• Vorliegender Text:
———

Hallo, ich benötige Hilfe.  Hat noch Jemand einen bayerischen Fragenkatalog von ca. 2000?  Ich würde den gerne kaufen. Wir benötigen den eventuell im Prozess gegen das Copyright in Baden-Württemberg.Verhandlung im Juni 2018 beim Verwaltungsgericht Stuttgart. Wir gehen davon aus dass die Fragen weitgehend von Bayern abgeschrieben wurden.


----------



## dreampike

*AW: Fischerprüfung Bayern*

Ihr habt einen Copyright-Prozess wegen des bayerischen Fragenkataloges 2000 und habt diesen nicht zur Verfügung?  Na ja, in vielen Medien wird ja der Mut zur Lücke propagiert...


----------



## willmalwassagen

*AW: Fischerprüfung Bayern*

Wir haben einen grundsätlichen Copyrightprozess gegen den Fragenkatalog des LFVBW. Die Rechtslage ist so, dass wir mit an Sicherheit grenzender Wahrscheinlichkeit  gewinnen werden.
Der alte Fragenkatalog aus Bayern wäre eventuell nur noch ein weiterer Punkt um zu belegen, dass kein Copyright existiert weil die  Fragen eventuell ursprünglich aus dem bayerischen Fragenkatalog abgeschrieben wurden.

———

• Quelldaten:

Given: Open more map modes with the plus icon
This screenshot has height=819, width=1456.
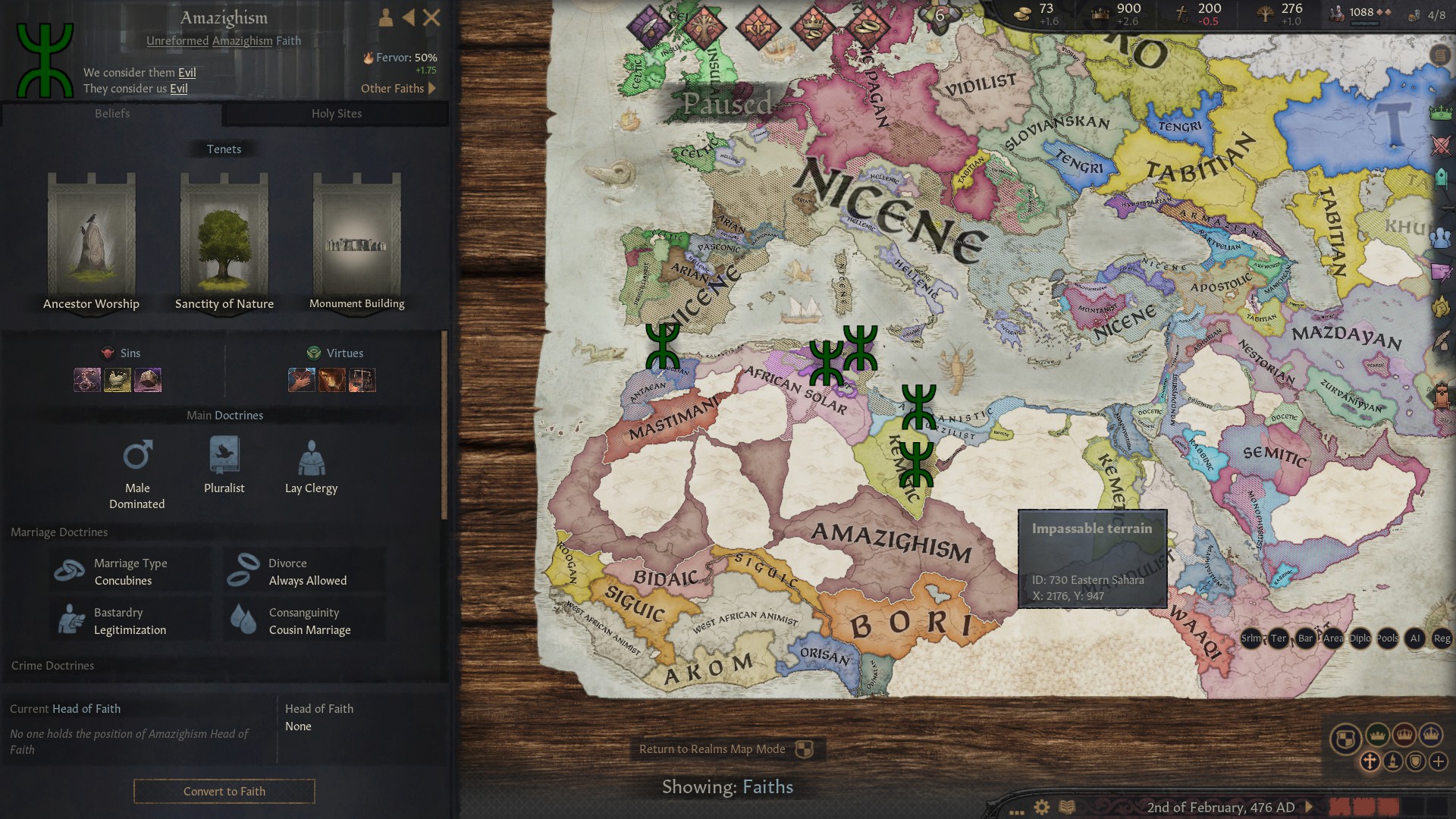Looking at the screenshot, I should click(x=1439, y=761).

———

• Übungsaufgaben:
(1) Vor welchem Gericht soll laut dem Thread zur Fischerprüfung Bayern im Juni 2018 verhandelt werden?
(2) Schreiben Sie aus dem Thread zur Fischerprüfung Bayern den Abschnitt wortgetreu ab, beginnend bei „Ihr habt einen“ und endend bei „Fragenkatalog abgeschrieben wurden.“.

• Lösungen:
(1) Vor dem Verwaltungsgericht Stuttgart.

(2)
Ihr habt einen Copyright-Prozess wegen des bayerischen Fragenkataloges 2000 und habt diesen nicht zur Verfügung?  Na ja, in vielen Medien wird ja der Mut zur Lücke propagiert...


----------



## willmalwassagen

*AW: Fischerprüfung Bayern*

Wir haben einen grundsätlichen Copyrightprozess gegen den Fragenkatalog des LFVBW. Die Rechtslage ist so, dass wir mit an Sicherheit grenzender Wahrscheinlichkeit  gewinnen werden.
Der alte Fragenkatalog aus Bayern wäre eventuell nur noch ein weiterer Punkt um zu belegen, dass kein Copyright existiert weil die  Fragen eventuell ursprünglich aus dem bayerischen Fragenkatalog abgeschrieben wurden.